En el mercado de San Miguel hay otro idiota de primera. Dice que es pescadero, pero yo apostaría por besugo. No vende mucho porque su mercancía es cara y a menudo parece regada en exceso. El precio ralentiza la venta y, claro, hay que vestir a los que se quedan. Su pescado llega de Galicia con calidade pero al transitar por sus manos se marchita. He comprado en un par de ocasiones: una lubina salvaje estupenda y tres kilos de langostinos aguados para la Nochebuena de 2009. Otras veces fueron meros intentos pues el diota no me atendía. Prefería hacer números de lo que podría llegar a ganar si vendiera algo. Es el problema del futuro, te pierdes el presente.

Al caer la noche, el idiota del pescadero cierra el paso por el pasillo con cajas y un carrito. No quiere que nadie transite delante de su puesto. No sé cuál es la normativa del mercado, pero ese pasillo debe de ser público y no de la propiedad y antojo del pescadero. Él lo hace por comodidad, para retirar su mercancía.

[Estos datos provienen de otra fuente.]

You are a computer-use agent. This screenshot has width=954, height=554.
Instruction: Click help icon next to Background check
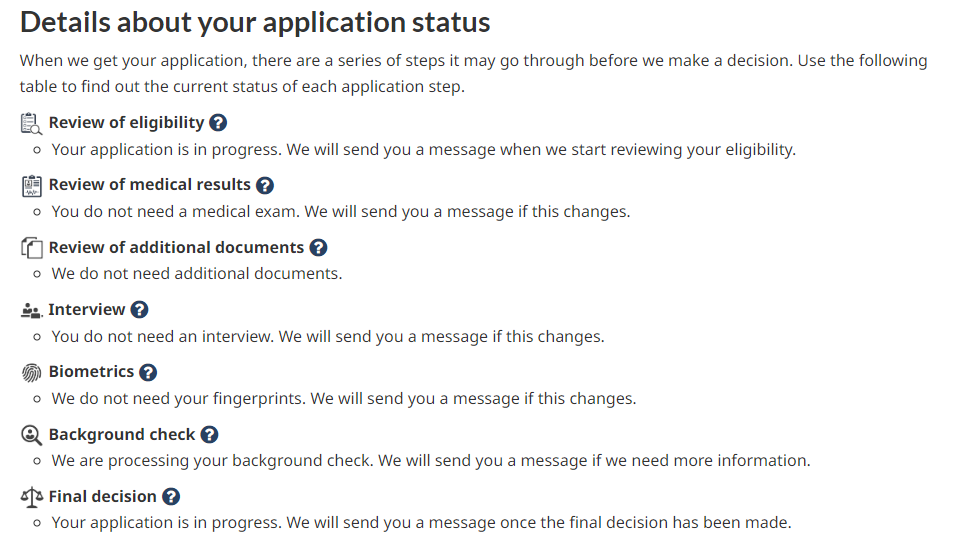pyautogui.click(x=209, y=434)
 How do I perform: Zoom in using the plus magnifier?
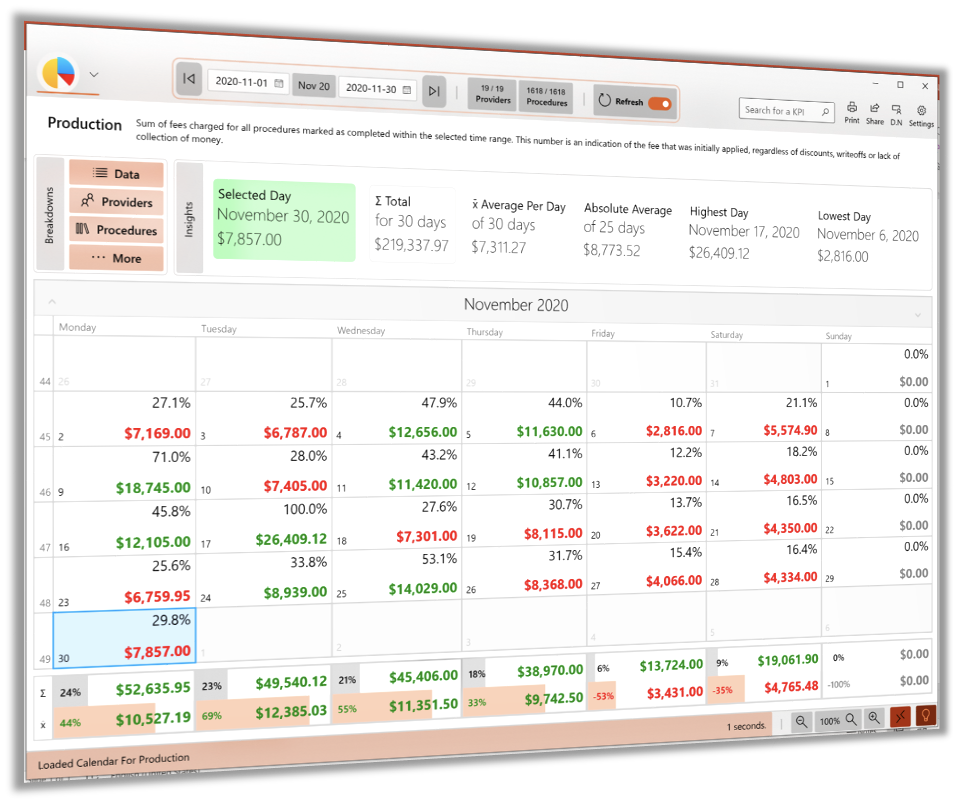tap(874, 717)
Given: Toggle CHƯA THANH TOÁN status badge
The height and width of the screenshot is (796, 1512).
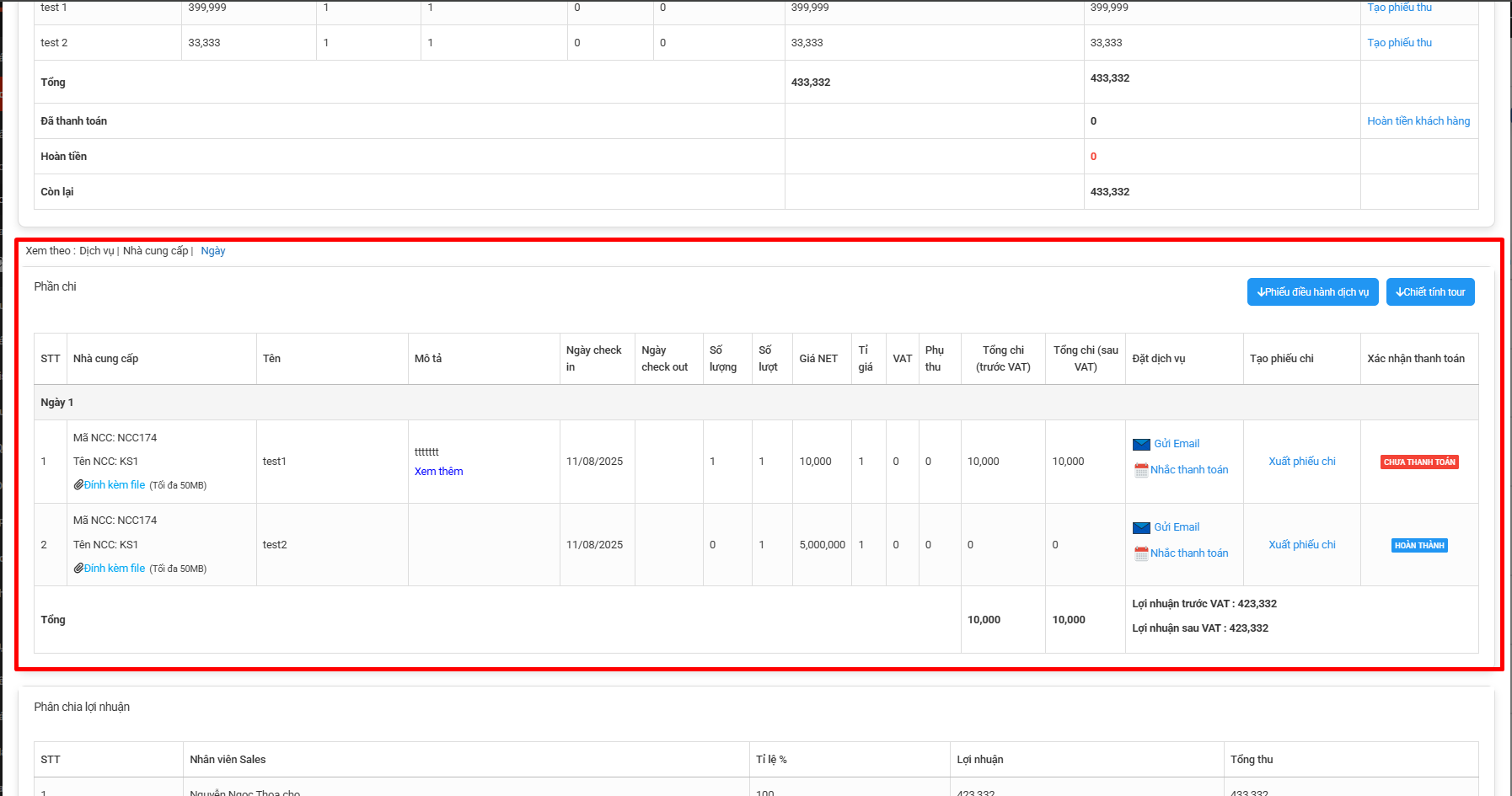Looking at the screenshot, I should (1419, 462).
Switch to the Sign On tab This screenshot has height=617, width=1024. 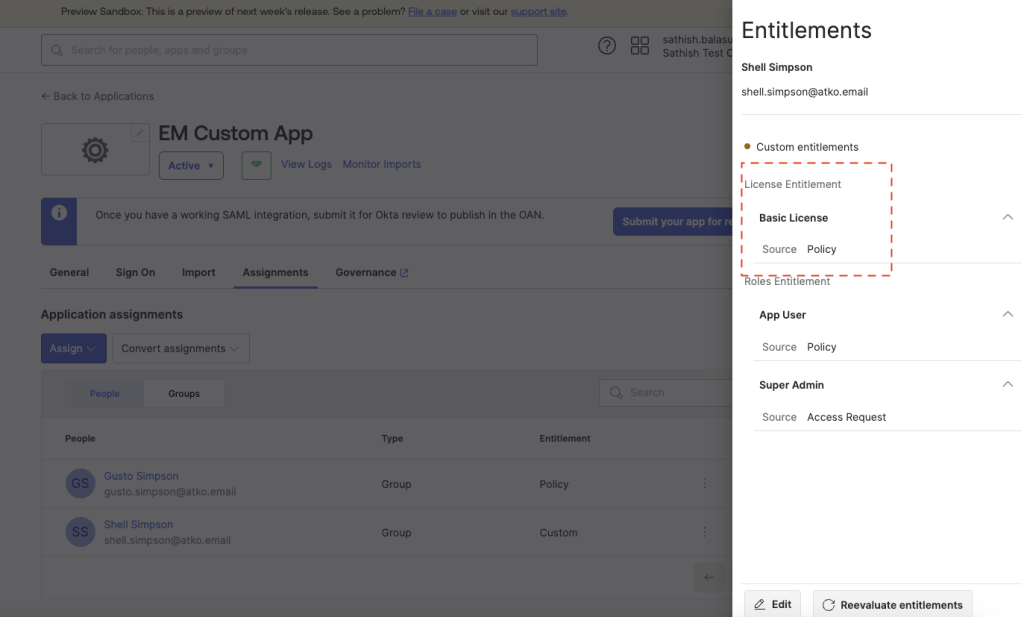135,272
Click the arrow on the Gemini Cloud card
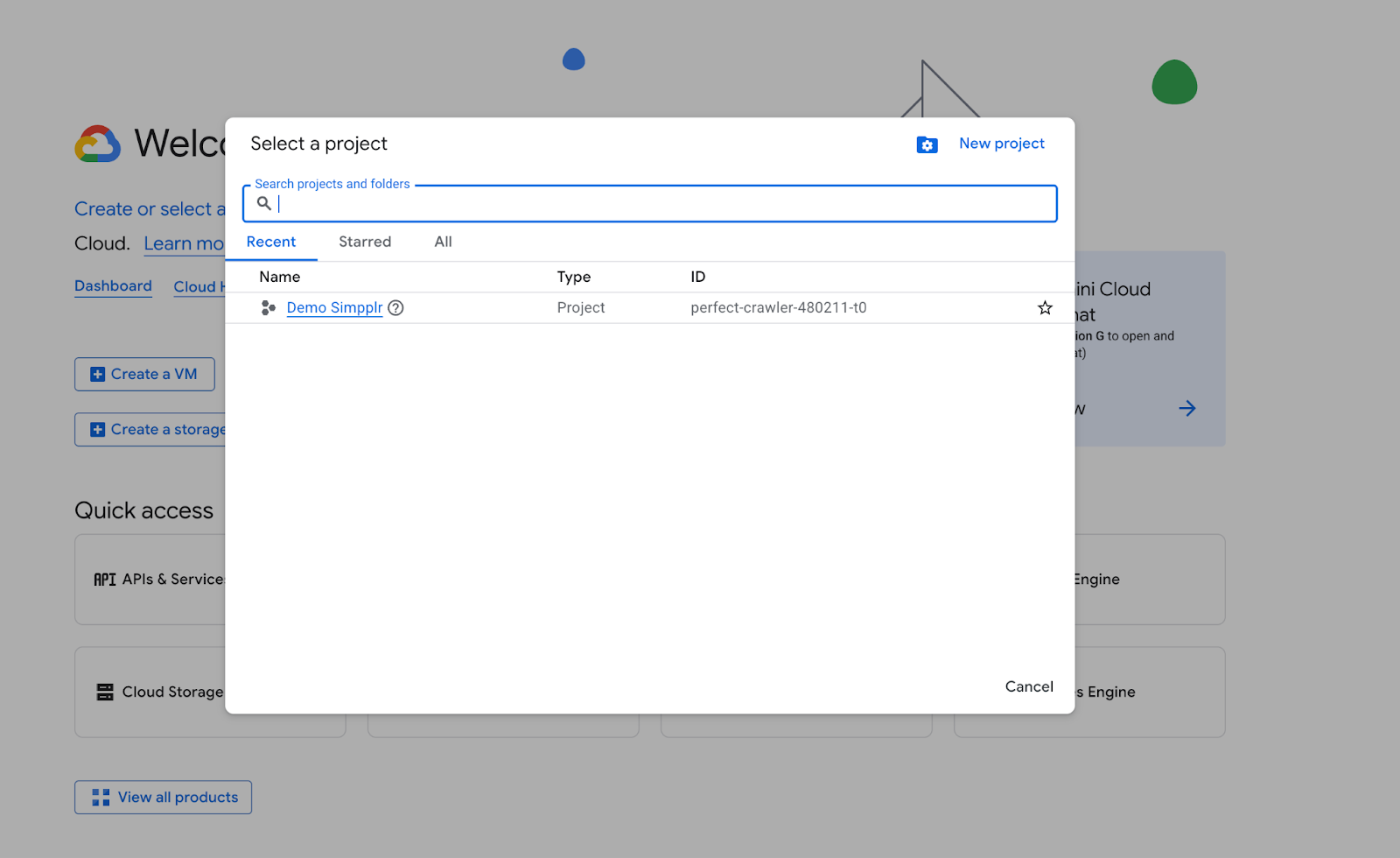This screenshot has width=1400, height=858. (1186, 409)
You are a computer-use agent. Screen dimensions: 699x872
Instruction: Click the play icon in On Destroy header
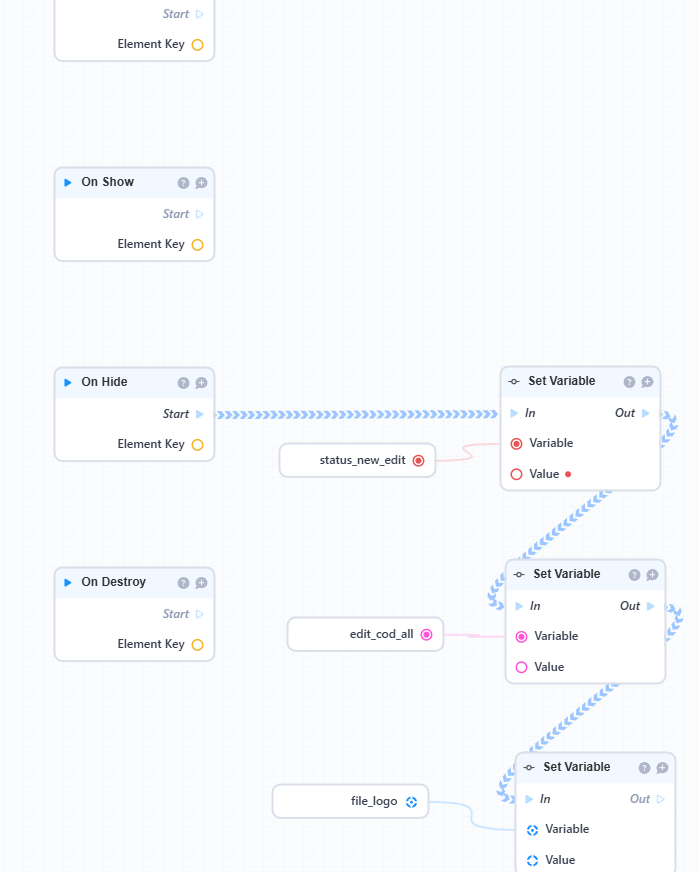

Hace una semana, cargado de sushi para cenar en casa, salté su barrera para no tener que dar una enorme vuelta entre turistas sedientos. Me afeó que no respetara su frontera ilegal. Le dije que el pasillo pertenecía al mercado y que él pagaba solo por su puesto. Si todos hicieran lo mismo, los clientes no podrían entrar o salir. El  idiota-besugo respondió: “Yo pongo la barrera donde me sale de la polla”. Me pareció una respuesta elegante, muy a la altura de la glamour del mercado. No respondí gracias al psicoanalista y a la pasta que me dejo para parecer normal. Después, con el aire de la noche en el rostro, pensé: ya tengo otro motivo para no comprar al besugo-pollón. Con tantos cojones sobre el mostrador su pescado debe saber a piel de gallina.

La canción reconforta. Basta cambiar American por el gentilicio que más guste.

Si pudiera ver este atardecer

Si pudiera ver este atardecer todos los días echaría de menos el asfalto de Madrid, el humo de la gran ciudad, los bocinazos, la radio a todo volumen de los taxistas, los atascos. Los humanos somos así: siempre descontentos, siempre ansiando lo que no tenemos. Lo que está fuera de nuestro alcance convertido en Eldorado.

Es hora de detenerme y respirar. Disfrutar de lo que tengo, del presente que me colma, que me pinta la espalda de flores y enredaderas, sin miedo a lo que viene porque lo que viene aun no existe. Veo ese atardecer del que disfruté el domingo y pienso que toda la vida es un error, un calvario, una venta del alma a cambio de quince supuestos minutos de felicitad. Lo dijo Warthol y ahora llega Zapatero con sus reformas-reformistas y lo quiere reducir a cinco.